---------- RECORD EXTRACTS ----------

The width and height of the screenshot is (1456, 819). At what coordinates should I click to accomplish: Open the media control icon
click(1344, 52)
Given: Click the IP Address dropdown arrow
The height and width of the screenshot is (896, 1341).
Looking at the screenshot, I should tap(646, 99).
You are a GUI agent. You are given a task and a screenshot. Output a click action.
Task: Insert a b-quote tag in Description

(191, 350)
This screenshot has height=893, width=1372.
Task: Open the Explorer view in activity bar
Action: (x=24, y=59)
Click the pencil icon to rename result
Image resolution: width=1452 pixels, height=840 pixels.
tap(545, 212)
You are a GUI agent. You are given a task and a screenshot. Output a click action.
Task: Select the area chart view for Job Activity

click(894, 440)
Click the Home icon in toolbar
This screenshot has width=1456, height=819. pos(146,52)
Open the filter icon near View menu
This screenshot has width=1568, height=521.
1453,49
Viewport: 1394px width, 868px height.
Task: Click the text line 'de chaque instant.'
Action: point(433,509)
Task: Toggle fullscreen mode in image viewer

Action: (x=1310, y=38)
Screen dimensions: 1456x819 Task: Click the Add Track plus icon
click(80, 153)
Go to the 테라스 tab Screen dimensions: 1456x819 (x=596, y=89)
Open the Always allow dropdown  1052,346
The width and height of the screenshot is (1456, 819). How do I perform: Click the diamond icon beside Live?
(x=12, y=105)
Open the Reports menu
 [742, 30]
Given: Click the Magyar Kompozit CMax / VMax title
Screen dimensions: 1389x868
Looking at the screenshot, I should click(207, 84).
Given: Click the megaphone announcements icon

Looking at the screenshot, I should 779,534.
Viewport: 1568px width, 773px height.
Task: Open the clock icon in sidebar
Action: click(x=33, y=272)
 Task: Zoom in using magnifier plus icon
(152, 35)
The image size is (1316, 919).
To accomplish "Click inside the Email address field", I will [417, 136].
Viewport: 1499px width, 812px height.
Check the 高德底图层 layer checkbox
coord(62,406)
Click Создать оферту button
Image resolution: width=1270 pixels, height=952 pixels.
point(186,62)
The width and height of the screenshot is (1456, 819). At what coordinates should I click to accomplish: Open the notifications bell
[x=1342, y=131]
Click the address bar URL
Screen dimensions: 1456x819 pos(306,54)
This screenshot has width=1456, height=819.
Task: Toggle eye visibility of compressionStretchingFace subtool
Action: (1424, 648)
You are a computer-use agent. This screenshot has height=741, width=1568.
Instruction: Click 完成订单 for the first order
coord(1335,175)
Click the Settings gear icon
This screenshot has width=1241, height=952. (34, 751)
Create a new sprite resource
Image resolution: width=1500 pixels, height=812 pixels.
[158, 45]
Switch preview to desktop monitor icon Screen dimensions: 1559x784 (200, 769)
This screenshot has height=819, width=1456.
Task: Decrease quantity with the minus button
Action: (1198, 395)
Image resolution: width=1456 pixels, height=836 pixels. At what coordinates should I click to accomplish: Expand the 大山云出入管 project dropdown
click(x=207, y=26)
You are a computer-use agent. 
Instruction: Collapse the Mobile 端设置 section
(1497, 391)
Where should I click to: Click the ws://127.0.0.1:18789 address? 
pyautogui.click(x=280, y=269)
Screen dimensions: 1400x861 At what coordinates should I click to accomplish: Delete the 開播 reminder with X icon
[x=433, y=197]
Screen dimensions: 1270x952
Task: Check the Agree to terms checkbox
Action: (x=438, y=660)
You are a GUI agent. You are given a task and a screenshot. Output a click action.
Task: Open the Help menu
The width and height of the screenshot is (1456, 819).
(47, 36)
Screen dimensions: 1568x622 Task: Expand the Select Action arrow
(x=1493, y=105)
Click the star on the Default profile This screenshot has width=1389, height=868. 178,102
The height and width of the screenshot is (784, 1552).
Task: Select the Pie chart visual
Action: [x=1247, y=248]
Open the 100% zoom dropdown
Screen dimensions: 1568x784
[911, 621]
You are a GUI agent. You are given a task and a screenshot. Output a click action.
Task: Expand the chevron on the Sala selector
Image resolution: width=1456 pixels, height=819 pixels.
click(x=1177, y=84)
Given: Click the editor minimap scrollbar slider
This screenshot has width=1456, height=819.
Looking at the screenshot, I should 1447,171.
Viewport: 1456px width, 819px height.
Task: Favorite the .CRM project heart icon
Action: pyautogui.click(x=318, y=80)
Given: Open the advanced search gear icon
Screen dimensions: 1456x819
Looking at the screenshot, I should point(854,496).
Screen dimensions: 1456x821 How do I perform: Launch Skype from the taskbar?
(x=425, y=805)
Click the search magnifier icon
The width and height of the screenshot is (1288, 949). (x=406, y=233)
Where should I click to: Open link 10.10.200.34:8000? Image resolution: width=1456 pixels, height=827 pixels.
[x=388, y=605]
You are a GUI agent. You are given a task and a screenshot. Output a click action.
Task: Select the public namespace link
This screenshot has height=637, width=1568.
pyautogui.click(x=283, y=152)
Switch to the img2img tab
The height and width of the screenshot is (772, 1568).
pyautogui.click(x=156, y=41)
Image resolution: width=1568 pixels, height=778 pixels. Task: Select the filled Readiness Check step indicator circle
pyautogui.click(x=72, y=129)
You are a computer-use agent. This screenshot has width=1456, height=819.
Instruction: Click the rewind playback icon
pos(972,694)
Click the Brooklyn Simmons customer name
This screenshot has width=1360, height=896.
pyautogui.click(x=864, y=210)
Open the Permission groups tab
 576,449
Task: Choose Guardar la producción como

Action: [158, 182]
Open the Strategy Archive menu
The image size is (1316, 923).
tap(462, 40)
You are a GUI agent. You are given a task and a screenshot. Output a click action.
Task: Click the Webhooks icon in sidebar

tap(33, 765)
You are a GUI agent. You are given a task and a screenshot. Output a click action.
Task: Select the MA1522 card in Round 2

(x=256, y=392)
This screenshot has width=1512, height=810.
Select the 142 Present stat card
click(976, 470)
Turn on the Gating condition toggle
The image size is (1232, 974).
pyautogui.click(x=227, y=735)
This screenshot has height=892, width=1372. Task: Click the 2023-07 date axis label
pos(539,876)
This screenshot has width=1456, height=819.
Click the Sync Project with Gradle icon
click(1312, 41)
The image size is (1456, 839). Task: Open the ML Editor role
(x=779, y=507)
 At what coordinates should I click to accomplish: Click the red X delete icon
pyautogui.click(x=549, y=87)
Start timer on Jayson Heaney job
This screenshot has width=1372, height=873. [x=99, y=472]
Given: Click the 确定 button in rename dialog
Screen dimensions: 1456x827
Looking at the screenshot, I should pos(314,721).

----------

## GOAL OF THE EXERCISE
Nothing but the lines from the one containing "Task: Click the Webhooks icon in sidebar" through the last line of the data above should be set down, word for word.

## EXERCISE RESULT
Task: Click the Webhooks icon in sidebar

tap(33, 765)
You are a GUI agent. You are given a task and a screenshot. Output a click action.
Task: Select the MA1522 card in Round 2

(x=256, y=392)
This screenshot has width=1512, height=810.
Select the 142 Present stat card
click(976, 470)
Turn on the Gating condition toggle
The image size is (1232, 974).
pyautogui.click(x=227, y=735)
This screenshot has height=892, width=1372. Task: Click the 2023-07 date axis label
pos(539,876)
This screenshot has width=1456, height=819.
Click the Sync Project with Gradle icon
click(1312, 41)
The image size is (1456, 839). Task: Open the ML Editor role
(x=779, y=507)
 At what coordinates should I click to accomplish: Click the red X delete icon
pyautogui.click(x=549, y=87)
Start timer on Jayson Heaney job
This screenshot has width=1372, height=873. [x=99, y=472]
Given: Click the 确定 button in rename dialog
Screen dimensions: 1456x827
Looking at the screenshot, I should pos(314,721).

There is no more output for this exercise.